Publication year - 2017
Publication title -
journal of cardiovascular electrophysiology
Language(s) - English
Resource type - Journals
SCImago Journal Rank - 1.193
H-Index - 138
eISSN - 1540-8167
pISSN - 1045-3873
DOI - 10.1111/jce.13263
Subject(s) - medicine , percutaneous , lead (geology) , defibrillation , surgery , cardiology , geomorphology , geology
Our group has demonstrated the feasibility of percutaneous pericardial ICD lead placement in a piglet model utilizing direct visualization from a lateral thoracoscopic approach. Development of a novel delivery tool that incorporates visualization allows for the procedure to be performed with a 1 cm subxiphoid incision.

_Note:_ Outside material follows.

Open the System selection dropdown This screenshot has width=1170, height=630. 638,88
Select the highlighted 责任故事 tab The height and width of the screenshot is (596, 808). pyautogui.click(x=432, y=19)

Methods and results A 1 cm incision is made in the subxiphoid area and a novel self‐anchoring delivery tool is inserted. A rigid thoracoscope and needle are inserted into two crossed working channels of the tool. After needle visualization, pericardial needle access, followed by sheath access is obtained. A modified side‐biting ICD lead is inserted and fixated to the ventricular epicardial surface. The lead is connected to an ICD generator and lead testing followed by defibrillation threshold testing (DFT) is performed. Single‐incision ICD lead placement was performed in 6 piglets without acute complications. Median time from subxiphoid incision to DFT testing was 64 minutes; median time from thoracoscope insertion to lead fixation was 16.5 minutes (range 9–30). All had adequate ventricular sensing and pacing at implant and underwent successful defibrillation (range 3–5 J). Survival period ranged from 1 to 16 weeks. Two piglets had survival periods of 12 and 16 weeks with mean weight gain of 7 kg; both had successful repeat DFT at 10 J. All survival animals had stable lead impedances and R‐wave amplitudes throughout the survival period. Conclusion Percutaneous pericardial placement of an ICD lead using our novel access tool can be safely performed through a 1 cm incision without complications.